El cambio de modelo productivo es hoy un objetivo compartido por casi todos los países de
la comunidad internacional. Se suele hablar de él cargado de connotaciones ideales, casi
como sí fuera una referencia-meta, algo que encarna y sustituye al "progreso".
Recuerda a los debates de los años 70 sobre el desarrollo económico planteado como una
meta única que significaba dejar atrás el subdesarrollo. Entonces la economía crítica se
encargó de demostrar que, en el capitalismo, "el subdesarrollo no era la etapa previa al
desarrollo", que la mayoría de los países estarían siempre encerrados en los círculos
viciosos de la dependencia, que las relaciones centro/periferia imponen un corsé que
reproduce desigualdades, que el control sobre los flujos financieros internacionales y las
relaciones de poder son las que determinan los éxitos económicos, que las crisis tienen
como función desplazar hacia la periferia sus peores consecuencias y los auges retener en el
centro las mejores opciones.
Pareciera también que, dentro de cada país, el cambio de modelo productivo fuera un
objetivo neutro con una meta única y un camino técnico, en el que las ideologías y los
intereses no influyeran o en el que el consenso social fuera evidente. Pareciera también que
una producción de mayor calidad y el desarrollo de sectores intensivos en I+D+i lleve
aparejado automáticamente el progreso social, una mejora del nivel de vida y una idea
revalorizada del trabajo. Nada más erróneo. Entre otras cosas porque los sectores intensivos
en tecnología no lo son en trabajo y lo que hoy se necesita es integrar la modernización
productiva con la creación de empleo que es nuestra principal tragedia. Y porqueel mejor
incremento de productividad surgirá, simplemente, de convertir en ocupado y
productivo lo que hoy está desocupado e improductivo.
La realidad es que hay que afrontar el modelo productivo como parte de un nuevo modelo
social y que son los equilibrios y las hegemonías políticas las que determinarán las
jerarquías de las metas, quienes consiguen ventajas, de qué modo, en qué medida y a
costa de quién se consiguen.
Las siguientes líneas apuntan algunas reflexiones que ofrecenotra mirada sobre lo que
significa hoy afrontar el tránsito hacia un nuevo modelo productivo. Son referencias
que uno sabe que están en el fondo de todo pero de las que no se suele hablar, pero que hoy
considero imprescindibles para construir un discurso alternativo que evite que ese objetivo
se convierta en una retórica vacía, un lugar común.

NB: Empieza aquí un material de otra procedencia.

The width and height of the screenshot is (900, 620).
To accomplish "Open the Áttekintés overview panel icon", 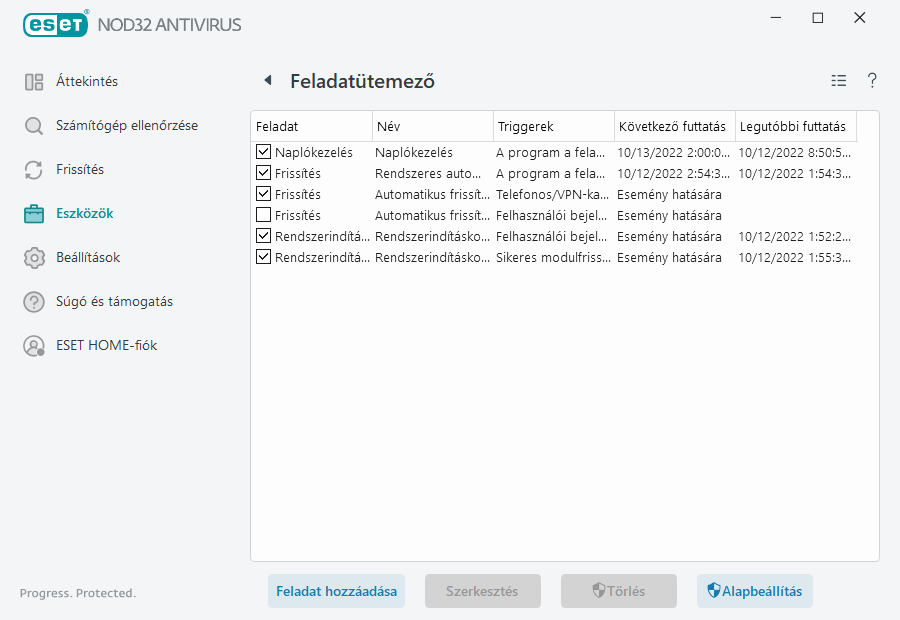I will [33, 81].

Mientras el capitalismo se había caracterizado hasta los años 80 del siglo pasado por la
concentración territorial de recursos en los países desarrollados, la globalización y el
neoliberalismo ha trastocado ese paradigma al dar libertad absoluta al movimiento de
capitales.
Ese consenso reflejan, por tanto, una verdad económica indiscutible, que las concede un
papel de actores imprescindibles comparables o predominantes incluso sobre el que se
concede a los propios estados.
Por ello, sin más dilación, conviene abordar los que considero los tres caminos posibles:
El primero exige un poder político capaz de obtener recursos fiscales suficientes para la
financiación de políticas públicas directas. Requiere no solo voluntad política sino una
sólida hegemonía progresista capaz de impulsar un gran consenso social y un esfuerzo
continuado durante muchos años y con muchos recursos. Descansa en la convicción que
el impulso de la competitividad de las PYMES es esencial para la actividad productiva y,
por eso, requiere un papel activo del Estado y políticas públicas sectoriales activas.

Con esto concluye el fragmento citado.